Hi Kayleigh. First of all I’d like to say how much I love love love your blog! It has been such a valuable resource, thank you for devoting so much time to it. My question is: I’ve been coxing for about 18 months now and I’m feeling comfortable with steering and basic calls. My coach has asked me to start judging each rower’s technique from what his blade is doing and I’m finding this really hard. Other than looking for timing issues and comparing length against other blades, I’m at a bit of a loss. Do you have any tips? Thanks!
Hi! Technique is the hardest thing to talk about when I haven’t got a visual of some kind right in front of me so apologies if this is kinda vague. The easiest and best way to point out how things should look vs. why something doesn’t look right is to just find a video online – almost any video (within reason) of people rowing will work – and email it to me. Then I can sit down, analyze it, and share what I see.
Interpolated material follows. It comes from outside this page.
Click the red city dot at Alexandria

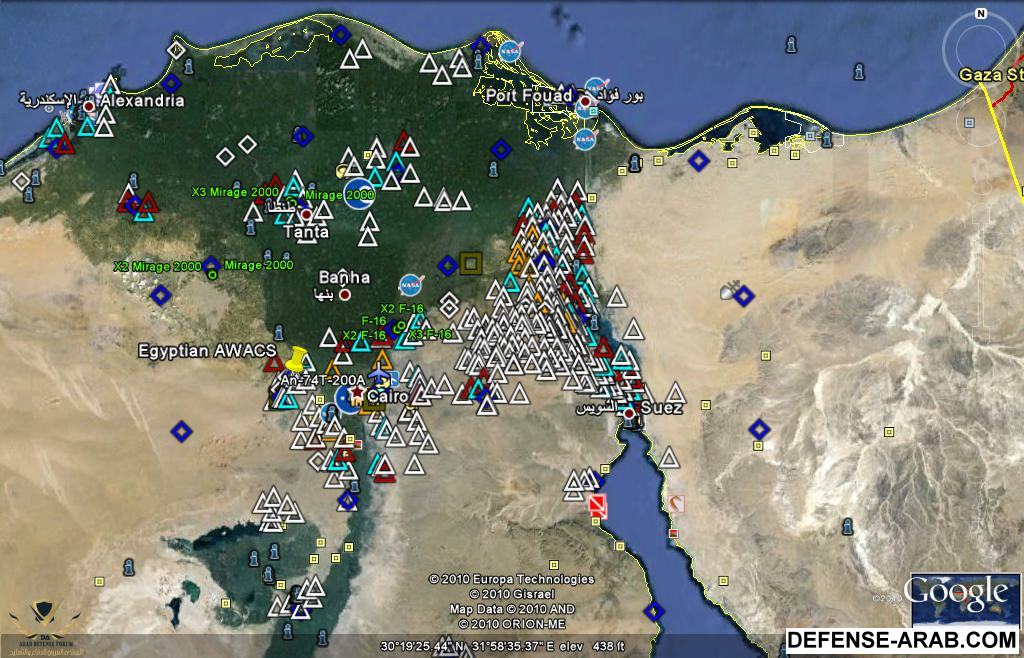click(x=89, y=105)
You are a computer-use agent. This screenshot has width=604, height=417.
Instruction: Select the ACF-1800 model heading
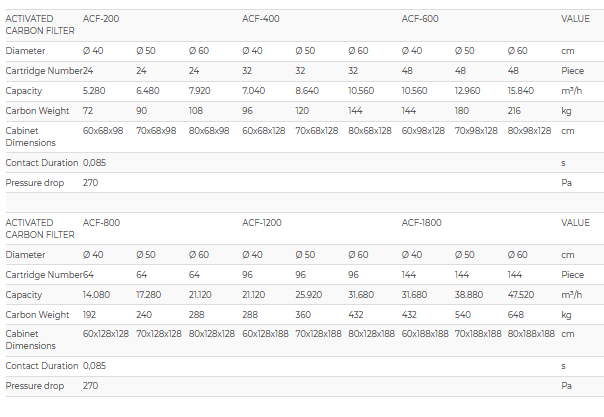click(422, 222)
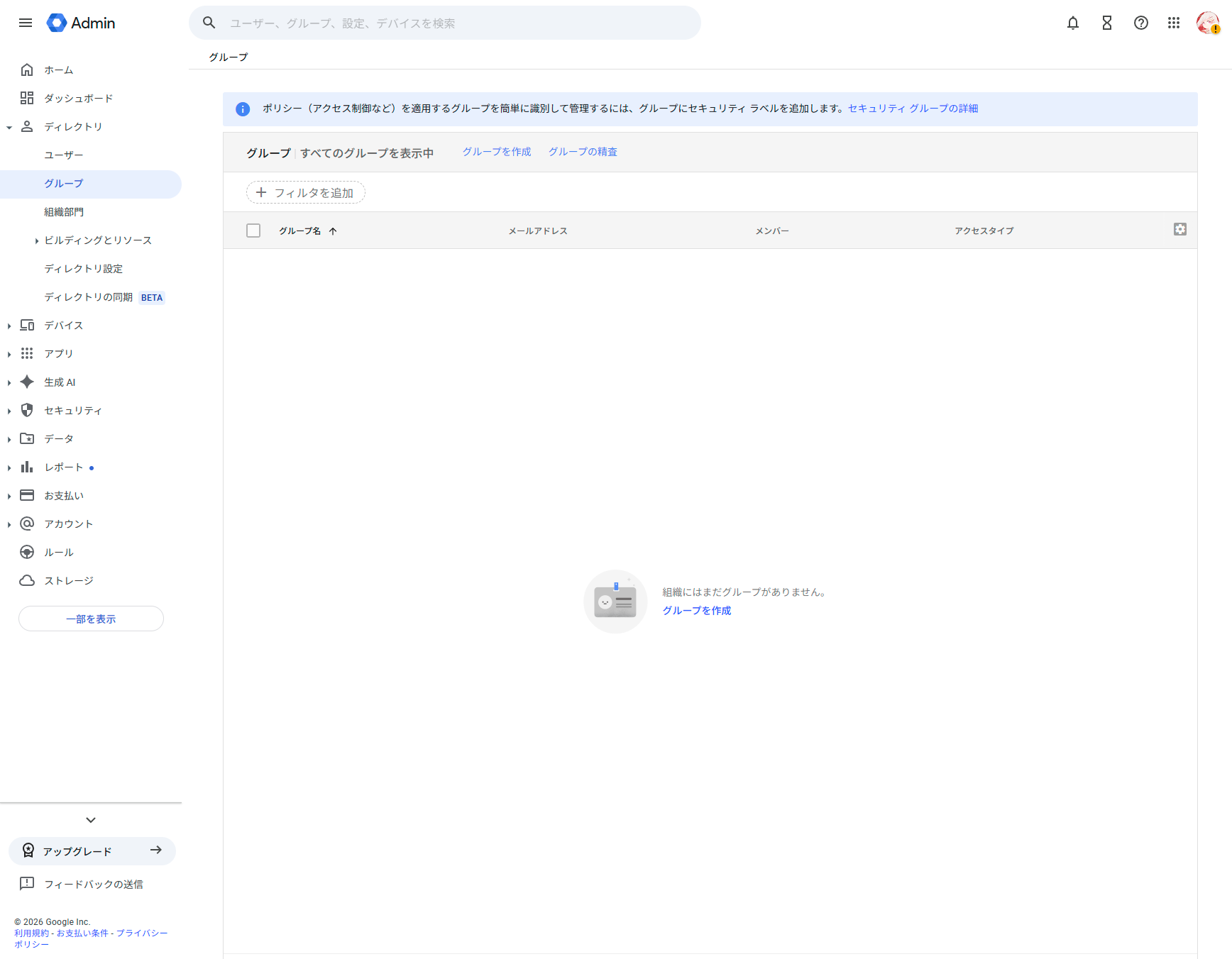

I wish there were gifs like that one I posted in the Bend & Snap post but I haven’t been able to find anything. I got lucky with that one because I just happened to scroll past it on Tumblr while I was procrastinating on writing that post.
I’ll try to write a longer post on this soon but for now, other than what you’ve already said here are five things to watch for with the rower’s blades…
Pausing at any point during the stroke, particularly at the finish (usually leads to rush and check in the boat)
Rowing it in (the legs start before the blade is in the water, resulting in a stroke that’s half or 3/4 as long as it should be)
Excessive amounts of water being thrown up at the finish (this means they’re feathering before their blade is out of the water). It’ll probably look something like this (seriously).
Where the blades are in relation to the water on the recovery (this will tell you what their hands are doing)
Blades “bobbing” while they’re in the water (which means they’re not applying the force evenly and smoothly throughout the drive with the push of their feet and the pull with their hands)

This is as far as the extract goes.